Element and text position data:

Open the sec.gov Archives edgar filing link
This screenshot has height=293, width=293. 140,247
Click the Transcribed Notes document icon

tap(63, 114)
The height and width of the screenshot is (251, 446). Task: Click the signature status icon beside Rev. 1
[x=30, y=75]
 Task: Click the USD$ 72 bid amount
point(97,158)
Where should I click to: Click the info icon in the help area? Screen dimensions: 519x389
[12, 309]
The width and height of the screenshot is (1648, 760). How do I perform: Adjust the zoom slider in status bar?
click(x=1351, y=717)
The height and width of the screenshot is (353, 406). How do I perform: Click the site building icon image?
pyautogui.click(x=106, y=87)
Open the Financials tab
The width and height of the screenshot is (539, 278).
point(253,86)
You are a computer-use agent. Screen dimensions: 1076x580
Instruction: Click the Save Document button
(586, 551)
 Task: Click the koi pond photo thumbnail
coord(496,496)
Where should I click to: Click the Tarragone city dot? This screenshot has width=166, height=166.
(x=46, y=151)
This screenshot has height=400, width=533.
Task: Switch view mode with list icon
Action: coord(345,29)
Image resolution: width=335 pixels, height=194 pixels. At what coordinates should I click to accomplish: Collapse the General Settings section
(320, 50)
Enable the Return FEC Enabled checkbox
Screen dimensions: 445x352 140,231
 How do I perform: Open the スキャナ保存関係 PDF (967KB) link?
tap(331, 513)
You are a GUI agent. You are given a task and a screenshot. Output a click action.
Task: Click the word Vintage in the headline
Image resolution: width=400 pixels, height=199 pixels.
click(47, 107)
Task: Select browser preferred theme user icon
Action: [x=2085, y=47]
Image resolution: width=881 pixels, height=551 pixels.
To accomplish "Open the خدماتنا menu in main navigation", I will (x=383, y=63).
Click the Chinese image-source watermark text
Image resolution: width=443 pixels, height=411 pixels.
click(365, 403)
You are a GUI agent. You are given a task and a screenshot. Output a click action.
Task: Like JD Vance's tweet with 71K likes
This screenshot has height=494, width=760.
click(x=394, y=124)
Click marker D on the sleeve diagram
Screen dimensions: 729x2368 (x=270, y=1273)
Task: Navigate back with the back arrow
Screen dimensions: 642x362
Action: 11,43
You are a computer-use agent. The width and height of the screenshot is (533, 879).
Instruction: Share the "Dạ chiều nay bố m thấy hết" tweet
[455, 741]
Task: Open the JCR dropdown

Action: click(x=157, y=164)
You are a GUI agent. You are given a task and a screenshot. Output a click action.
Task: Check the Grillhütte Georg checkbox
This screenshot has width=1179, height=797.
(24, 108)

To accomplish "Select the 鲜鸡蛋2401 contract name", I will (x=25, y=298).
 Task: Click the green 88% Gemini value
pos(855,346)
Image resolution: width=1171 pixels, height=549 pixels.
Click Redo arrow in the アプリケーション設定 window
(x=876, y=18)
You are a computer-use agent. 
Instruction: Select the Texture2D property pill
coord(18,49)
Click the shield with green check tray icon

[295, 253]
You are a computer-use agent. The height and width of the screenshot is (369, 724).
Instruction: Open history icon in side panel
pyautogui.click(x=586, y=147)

PROBLEM DETAILS -> Copy out the data unchanged, starting with the line that contains "Task: Open the JCR dropdown" and continuing through the end of the data.

WRITTEN RESPONSE ->
Task: Open the JCR dropdown

Action: click(x=157, y=164)
You are a GUI agent. You are given a task and a screenshot. Output a click action.
Task: Check the Grillhütte Georg checkbox
This screenshot has width=1179, height=797.
(24, 108)

To accomplish "Select the 鲜鸡蛋2401 contract name", I will (x=25, y=298).
 Task: Click the green 88% Gemini value
pos(855,346)
Image resolution: width=1171 pixels, height=549 pixels.
Click Redo arrow in the アプリケーション設定 window
(x=876, y=18)
You are a computer-use agent. 
Instruction: Select the Texture2D property pill
coord(18,49)
Click the shield with green check tray icon

[295, 253]
You are a computer-use agent. The height and width of the screenshot is (369, 724).
Instruction: Open history icon in side panel
pyautogui.click(x=586, y=147)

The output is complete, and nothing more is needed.